--- start Task data ---

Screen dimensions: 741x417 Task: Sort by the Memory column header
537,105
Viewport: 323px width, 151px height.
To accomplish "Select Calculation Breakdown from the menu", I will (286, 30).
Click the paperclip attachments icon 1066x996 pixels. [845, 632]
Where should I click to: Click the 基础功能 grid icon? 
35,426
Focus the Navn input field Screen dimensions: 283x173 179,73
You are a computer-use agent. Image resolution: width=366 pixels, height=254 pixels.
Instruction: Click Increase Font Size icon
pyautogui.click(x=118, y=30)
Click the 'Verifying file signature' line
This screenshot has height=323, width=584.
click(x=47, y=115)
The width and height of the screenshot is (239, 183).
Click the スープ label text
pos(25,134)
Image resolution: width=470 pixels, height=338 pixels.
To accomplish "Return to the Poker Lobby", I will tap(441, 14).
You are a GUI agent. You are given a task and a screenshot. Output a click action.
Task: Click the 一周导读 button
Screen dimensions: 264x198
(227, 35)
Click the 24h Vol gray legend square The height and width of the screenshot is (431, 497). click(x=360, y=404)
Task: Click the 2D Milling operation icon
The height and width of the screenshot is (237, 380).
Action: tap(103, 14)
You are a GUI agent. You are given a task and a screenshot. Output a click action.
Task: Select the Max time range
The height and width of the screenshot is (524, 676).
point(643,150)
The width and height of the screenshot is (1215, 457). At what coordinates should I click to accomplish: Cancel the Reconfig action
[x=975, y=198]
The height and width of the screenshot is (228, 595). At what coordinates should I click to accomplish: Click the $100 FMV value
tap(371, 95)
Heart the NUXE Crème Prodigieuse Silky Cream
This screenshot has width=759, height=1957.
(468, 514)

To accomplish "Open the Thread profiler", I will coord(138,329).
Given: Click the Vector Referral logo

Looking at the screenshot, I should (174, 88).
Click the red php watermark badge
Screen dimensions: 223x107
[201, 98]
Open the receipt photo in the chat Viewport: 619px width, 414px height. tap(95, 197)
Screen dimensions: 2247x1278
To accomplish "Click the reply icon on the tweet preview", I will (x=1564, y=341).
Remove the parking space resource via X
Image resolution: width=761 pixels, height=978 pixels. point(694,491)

--- end Task data ---

Work to complete: Copy the records above word for word, with every line exactly as it appears.

Written answer:
Screen dimensions: 741x417 Task: Sort by the Memory column header
537,105
Viewport: 323px width, 151px height.
To accomplish "Select Calculation Breakdown from the menu", I will (286, 30).
Click the paperclip attachments icon 1066x996 pixels. [845, 632]
Where should I click to: Click the 基础功能 grid icon? 
35,426
Focus the Navn input field Screen dimensions: 283x173 179,73
You are a computer-use agent. Image resolution: width=366 pixels, height=254 pixels.
Instruction: Click Increase Font Size icon
pyautogui.click(x=118, y=30)
Click the 'Verifying file signature' line
This screenshot has height=323, width=584.
click(x=47, y=115)
The width and height of the screenshot is (239, 183).
Click the スープ label text
pos(25,134)
Image resolution: width=470 pixels, height=338 pixels.
To accomplish "Return to the Poker Lobby", I will tap(441, 14).
You are a GUI agent. You are given a task and a screenshot. Output a click action.
Task: Click the 一周导读 button
Screen dimensions: 264x198
(227, 35)
Click the 24h Vol gray legend square The height and width of the screenshot is (431, 497). click(x=360, y=404)
Task: Click the 2D Milling operation icon
The height and width of the screenshot is (237, 380).
Action: tap(103, 14)
You are a GUI agent. You are given a task and a screenshot. Output a click action.
Task: Select the Max time range
The height and width of the screenshot is (524, 676).
point(643,150)
The width and height of the screenshot is (1215, 457). At what coordinates should I click to accomplish: Cancel the Reconfig action
[x=975, y=198]
The height and width of the screenshot is (228, 595). At what coordinates should I click to accomplish: Click the $100 FMV value
tap(371, 95)
Heart the NUXE Crème Prodigieuse Silky Cream
This screenshot has width=759, height=1957.
(468, 514)

To accomplish "Open the Thread profiler", I will coord(138,329).
Given: Click the Vector Referral logo

Looking at the screenshot, I should (174, 88).
Click the red php watermark badge
Screen dimensions: 223x107
[201, 98]
Open the receipt photo in the chat Viewport: 619px width, 414px height. tap(95, 197)
Screen dimensions: 2247x1278
To accomplish "Click the reply icon on the tweet preview", I will (x=1564, y=341).
Remove the parking space resource via X
Image resolution: width=761 pixels, height=978 pixels. point(694,491)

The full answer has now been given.